When it comes to the information given with the invitation you should include who the host will be, the type of occasion, when, and where your guests should show up.
A host can add additional information to their invitations. You can ask your guests to RSVP, send regrets only, or add dressing instructions. If you receive an invitation that says, “Regrets only,” you only need to contact the host if you are unable to attend. If your invitation says RSVP, your host wants to hear whether you’re planning to attend or not. If you are issuing an RSVP or regrets only invitation, make sure you include the contact information for who the guest should direct their reply.
Dressing instructions tell the guest how everyone will be attired. You might see “business casual,” “dressy casual,” “festive attire,” “black-tie,” or if you’re really fancy, “white tie”. A quick Google search will give you an indication of what to outfit choices correspond to which phrase.
When you get an invitation you are obligated to reply to the host promptly. If you are unsure if you will be able to attend, let the host know this right away and if you have an idea of when you will find out, convey that information too. It can be costly for a host to prepare for your company only to find out that you won’t be coming. There’s no fun in ruining your friends’ precious free-time.
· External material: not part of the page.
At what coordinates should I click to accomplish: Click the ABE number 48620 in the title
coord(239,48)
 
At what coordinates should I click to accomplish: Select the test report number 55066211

Always thank your host for inviting you. Even if you can’t attend, getting an invitation shows that you are important to that person and they want to spend time with you. If you can, reciprocate the invitation. Reciprocating the invite doesn’t mean you need to have them over for the same type of event but that you get to see them socially at some point when you’re hosting.
Getting an invitation is not a green light for you to take it upon yourself to spread the word. Bringing an uninvited guest to a party is definitely not going to gain you any crediquette (unless it’s a big open Graham Ave-type thing). Ditto for small groups events.
Just last week a girlfriend of mine was organizing a night out with some close friends. It got kind of awkward when one guest invited another girl without checking with the hostess first. The hostess didn’t want to be rude to the new invite, but also didn’t really know what was going on.
It also needs to be said that you shouldn’t invite people in a way that leaves others out (think asking everyone you’re having lunch with but one person). And never talk at length about an event around someone who wasn’t invited.